Last month, I noticed this WSJ article, Merrill’s 2012 Pay To Drive Advisers To Richer Clients.

I didn’t think much about it over the holidays, but it started gnawing at me. Perhaps it was reading a draft of Josh Brown’s book, Backstage Wall Street over the weekend that started me thinking about that piece. This may be a little Inside Baseball for those of you who do not work in the industry, but bear with me. It is rather instructive of a certain mindset that has broader implications.

The article notes that Bank of America’s Merrill Lynch division will no longer pay its advisers on business done in new relationships they establish that are under $250k. Previously, the cut off was $100,000 dollars. What this means, quite simply, is that no Merrill adviser is going to pursue such business.

Note that the firm did not say they won’t accept such accounts; they are happy to take them and the 2% fees they generate. What they are saying is that they just won’t pay their employees on these accounts — which amount to 4% of the $2.2 trillion in client assets managed by 15,000 financial advisors.

A quick back of the envelope calculation is that this is $88 billion in assets that are no longer generating fees for employees. That is $1.76 billion is payouts that the bank has just decided to keep for itself, screwing their own employees of their fees. (UPDATE: No it is not; See details below)

I have spoken to a few Merrill employees, and they are livid. This is not policy, they inform me, it is simply a billion dollar theft. A few gents I spoke with are already looking at other shops. Another told me he considers this voiding his employment contract, and is speaking to his attorney about his options.

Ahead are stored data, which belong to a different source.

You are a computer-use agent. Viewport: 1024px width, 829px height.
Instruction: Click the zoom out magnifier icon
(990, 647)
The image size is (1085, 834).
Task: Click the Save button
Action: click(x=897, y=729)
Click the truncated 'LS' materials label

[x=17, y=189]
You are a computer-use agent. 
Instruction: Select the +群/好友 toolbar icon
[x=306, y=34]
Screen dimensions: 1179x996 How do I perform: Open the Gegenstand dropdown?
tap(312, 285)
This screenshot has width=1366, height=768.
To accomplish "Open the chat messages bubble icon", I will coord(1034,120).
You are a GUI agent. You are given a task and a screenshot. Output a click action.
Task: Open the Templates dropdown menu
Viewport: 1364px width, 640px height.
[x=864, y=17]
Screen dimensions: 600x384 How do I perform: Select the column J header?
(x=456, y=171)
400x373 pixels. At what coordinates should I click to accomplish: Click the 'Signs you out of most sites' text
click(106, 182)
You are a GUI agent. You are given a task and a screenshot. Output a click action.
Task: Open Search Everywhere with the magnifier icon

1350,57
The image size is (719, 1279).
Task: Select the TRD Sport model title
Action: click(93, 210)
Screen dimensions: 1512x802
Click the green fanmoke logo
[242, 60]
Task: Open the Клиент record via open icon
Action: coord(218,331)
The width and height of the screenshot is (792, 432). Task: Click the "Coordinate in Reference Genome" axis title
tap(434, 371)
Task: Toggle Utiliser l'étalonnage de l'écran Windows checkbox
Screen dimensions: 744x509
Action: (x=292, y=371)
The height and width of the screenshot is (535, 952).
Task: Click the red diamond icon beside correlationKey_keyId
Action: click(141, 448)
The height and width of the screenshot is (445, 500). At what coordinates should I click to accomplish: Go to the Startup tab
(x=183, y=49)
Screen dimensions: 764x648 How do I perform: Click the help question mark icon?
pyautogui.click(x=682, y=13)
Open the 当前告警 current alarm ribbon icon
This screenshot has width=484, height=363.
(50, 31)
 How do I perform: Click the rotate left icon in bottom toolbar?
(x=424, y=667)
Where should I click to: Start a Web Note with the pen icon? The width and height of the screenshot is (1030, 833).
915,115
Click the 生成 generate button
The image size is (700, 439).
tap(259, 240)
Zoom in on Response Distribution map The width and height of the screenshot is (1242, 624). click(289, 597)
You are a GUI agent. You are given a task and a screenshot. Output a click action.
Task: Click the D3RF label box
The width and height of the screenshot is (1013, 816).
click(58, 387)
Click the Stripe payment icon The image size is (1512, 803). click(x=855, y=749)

This could end up being a recruitment windfall for Morgan Stanley and UBS.

Regardless, it is yet another example of what happens when incompetent institutions are kept alive by government bailouts, instead of the preferred route of prepackaged bankruptcy reorganization.

I expect two current trends to continue:

1) The exodus of advisors from the big bulge bracket wirehouses towards smaller independent firms;
2) Clients and their assets (regardless of size) will continue to gravitate away from big firms and towards do it yourself discount brokers and independent advisors.

Regardless of the outcome of this foolishness, it is rather telling about the state of Bank of America’s (BAC) finances. A stupid idea this short term and self-destructive can only mean their financial position is even more precarious than I previously believed . . .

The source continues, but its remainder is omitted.